# Start of Excerpted records
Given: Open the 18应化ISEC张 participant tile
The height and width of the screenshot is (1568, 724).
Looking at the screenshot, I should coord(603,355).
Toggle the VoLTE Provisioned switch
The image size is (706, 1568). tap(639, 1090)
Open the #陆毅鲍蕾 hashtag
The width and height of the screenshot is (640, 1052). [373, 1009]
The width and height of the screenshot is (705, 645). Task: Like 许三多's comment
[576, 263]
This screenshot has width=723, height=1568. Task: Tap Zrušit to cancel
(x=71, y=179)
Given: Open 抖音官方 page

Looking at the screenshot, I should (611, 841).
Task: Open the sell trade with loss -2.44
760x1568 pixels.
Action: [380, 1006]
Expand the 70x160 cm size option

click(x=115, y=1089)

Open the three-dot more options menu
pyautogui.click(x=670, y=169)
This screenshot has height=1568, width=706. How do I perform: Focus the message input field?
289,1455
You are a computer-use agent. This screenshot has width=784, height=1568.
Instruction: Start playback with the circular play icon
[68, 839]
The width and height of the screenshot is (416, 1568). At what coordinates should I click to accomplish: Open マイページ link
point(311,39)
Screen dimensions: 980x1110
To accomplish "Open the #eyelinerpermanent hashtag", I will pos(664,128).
# End of Excerpted records
● Instruction: Can you set down all of the data above again, word for word and line for line, from the first line through the last?

● Output of the task:
Given: Open the 18应化ISEC张 participant tile
The height and width of the screenshot is (1568, 724).
Looking at the screenshot, I should coord(603,355).
Toggle the VoLTE Provisioned switch
The image size is (706, 1568). tap(639, 1090)
Open the #陆毅鲍蕾 hashtag
The width and height of the screenshot is (640, 1052). [373, 1009]
The width and height of the screenshot is (705, 645). Task: Like 许三多's comment
[576, 263]
This screenshot has width=723, height=1568. Task: Tap Zrušit to cancel
(x=71, y=179)
Given: Open 抖音官方 page

Looking at the screenshot, I should (611, 841).
Task: Open the sell trade with loss -2.44
760x1568 pixels.
Action: [380, 1006]
Expand the 70x160 cm size option

click(x=115, y=1089)

Open the three-dot more options menu
pyautogui.click(x=670, y=169)
This screenshot has height=1568, width=706. How do I perform: Focus the message input field?
289,1455
You are a computer-use agent. This screenshot has width=784, height=1568.
Instruction: Start playback with the circular play icon
[68, 839]
The width and height of the screenshot is (416, 1568). At what coordinates should I click to accomplish: Open マイページ link
point(311,39)
Screen dimensions: 980x1110
To accomplish "Open the #eyelinerpermanent hashtag", I will pos(664,128).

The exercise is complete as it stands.